Callie looked puzzled.
“She hinted there was more to Ethel than we knew,” I told her. “Think of it. Ethel must’ve had some motive for staying here so long. Maybe that’s why she was killed.”
“I don’t believe it.” Her brows drew together. “Why would anyone want to kill her?”
“We keep saying that. But someone did kill her.” I drumme
d my fingers. “And what about that missing money? It was the only thing stolen. So whoever took it must have known about it beforehand.”
“We were the only ones who knew,” Callie said. “I certainly didn’t tell anyone else about the money, did you?”

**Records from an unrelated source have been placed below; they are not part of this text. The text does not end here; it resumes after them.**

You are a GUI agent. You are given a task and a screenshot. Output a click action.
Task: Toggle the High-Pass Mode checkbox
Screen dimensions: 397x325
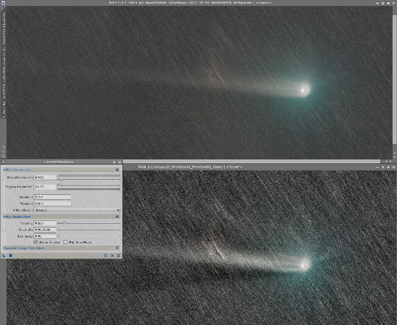pos(66,242)
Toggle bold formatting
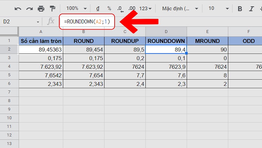 (240, 9)
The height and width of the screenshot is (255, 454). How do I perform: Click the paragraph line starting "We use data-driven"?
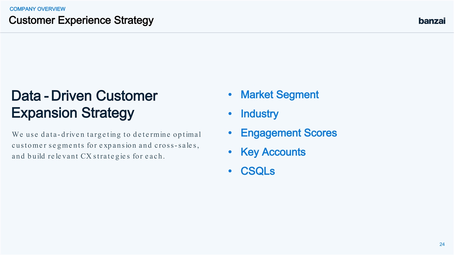coord(106,134)
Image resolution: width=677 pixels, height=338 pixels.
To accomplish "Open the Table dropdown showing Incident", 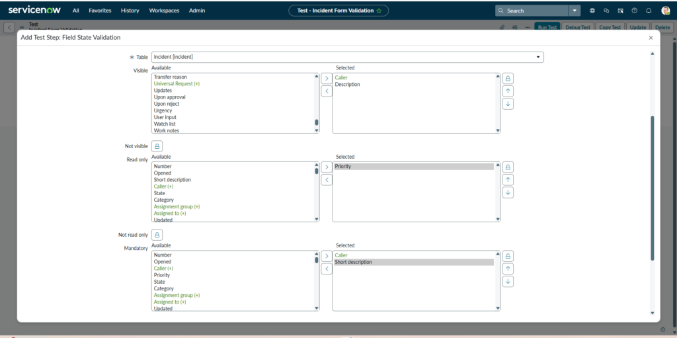I will click(x=347, y=57).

“No, but maybe Ethel did.”
“Who?” Her voice rose. “She didn’t know anybody here. Just us, and she didn’t even tell us about her stash. The only other people she would’ve talked to at all were—”
“People in the building,” I finished for her.
The implications of that settled uneasily in Callie’s expression. “This could drive a person batty. Everybody I know is starting to look suspicious. My neighbors, my family . . .” She didn’t go on. She didn’t have to. I knew she was thinking of Sawyer. “I want to escape this, but there is no escape.” She shot a glance back toward the back bedroom. “Honestly, what are we going to do with this place? We can’t stay here, not in the state it’s in now. Would your aunt put us up?”
“I’m sure she would if we asked.” But I was reluctant to do that for some reason I couldn’t put my finger on yet.
Callie sensed my hesitation. “Or maybe we could go back to the Martha Washington.”
“We could . . . if a room were available, and if we had the means to pay for it. How much money do you have?”
She sagged. “At the moment? About two dollars and thirty cents. Oh—and the five dollars your aunt gave us . . . minus the charge for the candy bars and the calls this morning.”
“There’s three dollars in the Calumet Municipal Bank.” It wasn’t enough.
“I’ve always liked your aunt’s place,” she said hopefully.
“But if we leave, we might miss something.”
“Like what?”
“What if the murderer is someone we know? He might come back.”
“All the more reason not to be here.” The afternoon was warm, but she shivered. “Have you forgotten that Ethel was killed wearing my nightgown? I haven’t. The murderer might have thought she was me. And if he can read the newspapers he’s figured out by now that he stabbed the wrong girl. He might come back to correct his error.”